Nach seinem bisher letzten eigenen Film Ponyo, in dem es um eine Kleinkinderfreundschaft ging, hat Altmeister Miyazaki zu diesem Werk das Drehbuch vorgelegt; eine Variante des bekannten Stoffes über die Borger, kleine Lebewesen, die sich von den Menschen Dinge zum Leben „borgen“. Die sentimentale Melancholie wird traumhaft von der manchmal schwelgerischen Inszenierung getragen; vor allem in der ersten Hälfte, beim oft minutenlang wortlosen Erkunden der Menschenwelt ist das besonders schön und ähnlich wie in einem der frühesten Werke Miyazaki, Totoro, sehr entschleunigt. 

Die zweite Hälfte verläuft dann in etwas gewöhnlicheren Bahnen: Freundschaft zwischen krankem Menschenjungen und der Titelheldin "(Die Borgerin) Arrietty" wurde geschlossen, die Bösewichtin sorgt für Aufregung, doch es geht relativ gut aus…wobei gerade das recht offene Ende wieder einen wunderbaren Ausklang liefert: Tränen der Rührung und der Freude über einen vermutlich zeitlosen Kinderfilm.

7. Mai 2012

Faust (Alexandr Sokurov) 6,40



Ein Über-klassischer Stoff, ein künstlerischer Visionär als Regisseur, der Goldene Löwe von Venedig als Lohn – da überrascht es, dass man aus diesem Film auch gehen kann und eher mit den Schultern zuckt bzw. nicht allzuviel Tiefgründiges mitbekommen hat. 

Der Film ist die meiste Zeit eher eine Groteske zum Schmunzeln; für einen Sokurov, der generell alles andere als leicht genießbare Filme dreht, sogar relativ flott inszeniert; das Mittelalter ist schön in Szene gesetzt (inklusive höchst eigenartigen Bildverzerrungen), aber, und man traut es sich ja angesichts der Über-Vorlage gar nicht zu sagen, irgendwie wirkt das, vor allem im Heute alles ziemlich bedeutungslos. 
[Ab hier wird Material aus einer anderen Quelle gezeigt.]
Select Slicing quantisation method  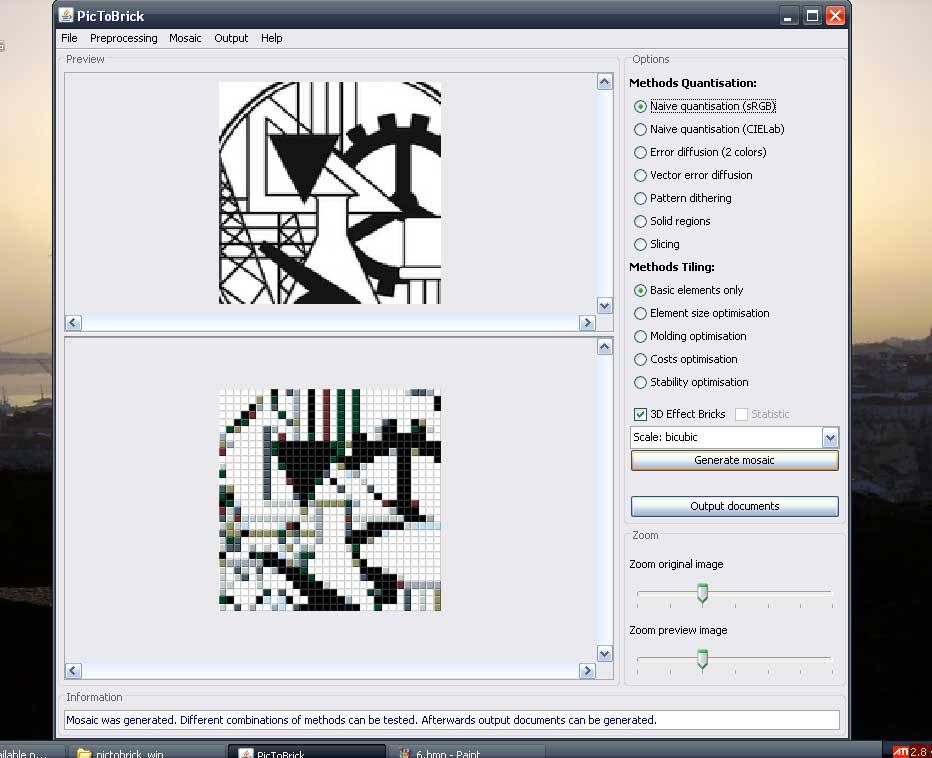pos(640,244)
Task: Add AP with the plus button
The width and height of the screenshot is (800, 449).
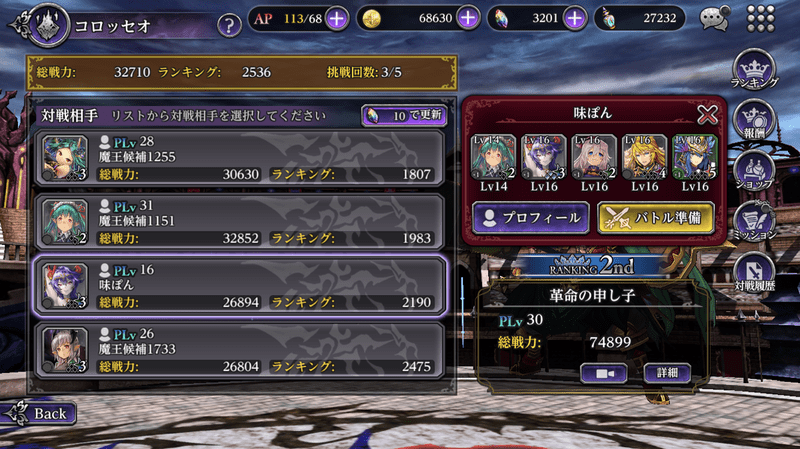Action: pyautogui.click(x=336, y=19)
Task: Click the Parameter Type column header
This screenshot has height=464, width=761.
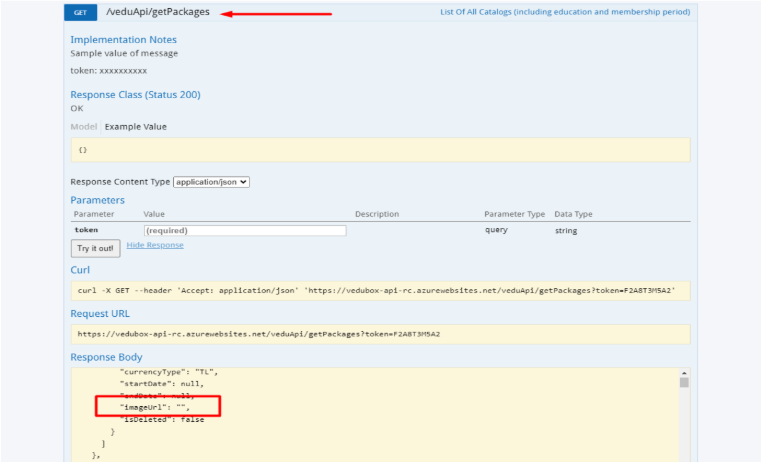Action: pyautogui.click(x=514, y=214)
Erst am Ende bekommt der Film eine außergewöhnliche sowohl inszenatorische als auch inhaltliche Kraft; der Showdown mit dem Teufel wird zum absurden Theater, das in kurzer Zeit all das eher befriedigt, was Kollegen wie Albert Serra und Nuri Bilge Ceylan zuletzt mit ihren langatmigen Ansätzen eher nicht geschafft haben. Doch alles in allem bleiben auch Sokurovs Anliegen wenig greifbar…

5. Mai 2012

Beginners (Mike Mills) 8,95



Eine wunderschöne Verbindung aus leicht verschrobenem US-Indiekino und französischer Melancholie und Romantik. Lange „okay“ und dann plötzlich so berührend, wie man es kaum beschreiben kann…wenn es das Genre „Herzwärmer“ gibt, dann ist das hier einer der besten, und ein im besten Sinne verträumter Vertreter. Everything in it’s right place.

4. Mai 2012

Johnny Mad Dog (Jean-Stéphane Sauvaire) 8,75



Eintauchen in die Hölle. Wie Black Hawk Down mit Kindersoldaten (auf Koks). Was hier gezeigt wird, ist so schlimm, dass die Realität, sollte sie auch nur ansatzweise so aussehen (was fast zu vermuten ist), mehr als die Hölle sein muß. Mit welchen antrainierten, völlig emotionslosen Aggressionen diese jungen Menschen hier durch das Kriegsgebiet ziehen und töten, hat man so wohl noch nie gesehen – noch dazu in dieser Intensität und Länge… 

Dass der Film einen ruhigeren Epilog hat, ist fast schon unerwartet; die „Eintönigkeit“ zuvor kann man ihm nicht vorwerfen. Der Film „gefällt“ nicht, er verstört einfach nur. Ich kann gar nicht anders als ihn so hoch zu bewerten, auch wenn ich nicht weiß, ob es „was bringt“, dass es ihn gibt.